我想知道是否可以在(Python)运行时更改 OpenBLAS 在 numpy 后面使用的最大线程数?
我知道可以在通过环境变量运行解释器之前设置它OMP_NUM_THREADS
,但我想在运行时更改它。
通常,当使用 MKL 而不是 OpenBLAS 时,可以:
import mkl
mkl.set_num_threads(n)
您可以通过使用 调用openblas_set_num_threads
函数来做到这一点ctypes
。我经常发现自己想要这样做,所以我写了一个小上下文管理器:
import contextlib
import ctypes
from ctypes.util import find_library
# Prioritize hand-compiled OpenBLAS library over version in /usr/lib/
# from Ubuntu repos
try_paths = ['/opt/OpenBLAS/lib/libopenblas.so',
'/lib/libopenblas.so',
'/usr/lib/libopenblas.so.0',
find_library('openblas')]
openblas_lib = None
for libpath in try_paths:
try:
openblas_lib = ctypes.cdll.LoadLibrary(libpath)
break
except OSError:
continue
if openblas_lib is None:
raise EnvironmentError('Could not locate an OpenBLAS shared library', 2)
def set_num_threads(n):
"""Set the current number of threads used by the OpenBLAS server."""
openblas_lib.openblas_set_num_threads(int(n))
# At the time of writing these symbols were very new:
# https://github.com/xianyi/OpenBLAS/commit/65a847c
try:
openblas_lib.openblas_get_num_threads()
def get_num_threads():
"""Get the current number of threads used by the OpenBLAS server."""

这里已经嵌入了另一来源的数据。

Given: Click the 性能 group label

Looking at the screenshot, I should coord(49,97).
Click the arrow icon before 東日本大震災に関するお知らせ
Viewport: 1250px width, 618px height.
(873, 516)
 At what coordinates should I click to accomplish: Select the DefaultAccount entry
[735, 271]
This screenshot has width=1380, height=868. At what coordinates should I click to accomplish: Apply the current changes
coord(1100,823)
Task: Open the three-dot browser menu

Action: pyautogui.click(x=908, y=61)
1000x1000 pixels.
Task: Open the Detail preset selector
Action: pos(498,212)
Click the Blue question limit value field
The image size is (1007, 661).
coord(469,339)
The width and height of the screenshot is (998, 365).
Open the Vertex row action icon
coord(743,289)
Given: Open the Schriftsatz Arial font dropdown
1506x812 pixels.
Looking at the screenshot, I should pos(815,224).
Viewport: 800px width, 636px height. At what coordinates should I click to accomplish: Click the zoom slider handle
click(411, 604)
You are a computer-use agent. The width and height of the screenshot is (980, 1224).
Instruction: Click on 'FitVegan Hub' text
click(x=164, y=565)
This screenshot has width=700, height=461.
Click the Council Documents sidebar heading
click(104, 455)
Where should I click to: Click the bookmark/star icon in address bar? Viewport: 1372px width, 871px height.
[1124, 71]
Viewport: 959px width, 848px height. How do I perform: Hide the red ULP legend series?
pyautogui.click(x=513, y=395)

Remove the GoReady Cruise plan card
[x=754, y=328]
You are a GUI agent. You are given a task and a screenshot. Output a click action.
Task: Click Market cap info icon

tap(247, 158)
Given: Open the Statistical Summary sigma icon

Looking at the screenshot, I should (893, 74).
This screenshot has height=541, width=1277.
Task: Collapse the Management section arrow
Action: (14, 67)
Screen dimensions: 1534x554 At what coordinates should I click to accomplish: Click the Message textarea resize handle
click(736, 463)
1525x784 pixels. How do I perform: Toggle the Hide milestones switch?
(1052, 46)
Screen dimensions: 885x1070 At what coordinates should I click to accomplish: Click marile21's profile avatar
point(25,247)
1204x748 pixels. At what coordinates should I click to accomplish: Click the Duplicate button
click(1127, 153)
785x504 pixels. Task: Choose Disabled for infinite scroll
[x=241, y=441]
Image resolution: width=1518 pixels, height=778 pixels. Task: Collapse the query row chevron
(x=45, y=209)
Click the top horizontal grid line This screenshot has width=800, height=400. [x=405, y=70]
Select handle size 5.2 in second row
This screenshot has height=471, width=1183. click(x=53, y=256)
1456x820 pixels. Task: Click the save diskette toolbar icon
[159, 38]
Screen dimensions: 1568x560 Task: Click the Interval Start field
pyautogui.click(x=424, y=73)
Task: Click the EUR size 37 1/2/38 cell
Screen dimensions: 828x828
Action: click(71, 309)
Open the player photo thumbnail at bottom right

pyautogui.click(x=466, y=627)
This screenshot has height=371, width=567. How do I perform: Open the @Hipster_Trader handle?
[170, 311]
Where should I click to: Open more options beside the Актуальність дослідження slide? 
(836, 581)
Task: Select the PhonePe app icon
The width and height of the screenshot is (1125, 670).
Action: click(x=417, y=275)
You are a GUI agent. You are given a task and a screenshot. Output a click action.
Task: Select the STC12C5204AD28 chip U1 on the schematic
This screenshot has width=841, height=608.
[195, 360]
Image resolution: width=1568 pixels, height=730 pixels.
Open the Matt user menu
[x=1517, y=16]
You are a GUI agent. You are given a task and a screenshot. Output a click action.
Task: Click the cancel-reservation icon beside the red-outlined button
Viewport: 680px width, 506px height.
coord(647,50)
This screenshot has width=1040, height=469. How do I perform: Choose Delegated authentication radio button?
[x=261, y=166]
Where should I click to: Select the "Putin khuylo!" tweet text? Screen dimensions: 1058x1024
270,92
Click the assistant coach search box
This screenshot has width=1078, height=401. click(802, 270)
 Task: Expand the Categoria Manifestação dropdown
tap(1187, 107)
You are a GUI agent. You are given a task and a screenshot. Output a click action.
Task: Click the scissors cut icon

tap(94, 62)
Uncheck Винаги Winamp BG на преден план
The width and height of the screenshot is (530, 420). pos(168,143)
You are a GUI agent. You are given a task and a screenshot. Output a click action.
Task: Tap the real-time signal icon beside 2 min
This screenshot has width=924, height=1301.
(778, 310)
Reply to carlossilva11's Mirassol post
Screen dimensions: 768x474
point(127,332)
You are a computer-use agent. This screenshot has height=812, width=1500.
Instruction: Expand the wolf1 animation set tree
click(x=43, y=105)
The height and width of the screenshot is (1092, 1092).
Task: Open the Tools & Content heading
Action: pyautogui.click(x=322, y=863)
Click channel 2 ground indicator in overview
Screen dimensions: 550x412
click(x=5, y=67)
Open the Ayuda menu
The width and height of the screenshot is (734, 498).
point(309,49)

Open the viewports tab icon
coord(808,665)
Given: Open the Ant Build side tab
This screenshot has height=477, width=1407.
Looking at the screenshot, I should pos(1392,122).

return openblas_lib.openblas_get_num_threads()
except AttributeError:
def get_num_threads():
"""Dummy function (symbol not present in %s), returns -1."""
return -1
pass
try:
openblas_lib.openblas_get_num_procs()
def get_num_procs():
"""Get the total number of physical processors"""
return openblas_lib.openblas_get_num_procs()
except AttributeError:
def get_num_procs():
"""Dummy function (symbol not present), returns -1."""
return -1
pass
@contextlib.contextmanager
def num_threads(n):
"""Temporarily changes the number of OpenBLAS threads.
Example usage:
print("Before: {}".format(get_num_threads()))
with num_threads(n):
print("In thread context: {}".format(get_num_threads()))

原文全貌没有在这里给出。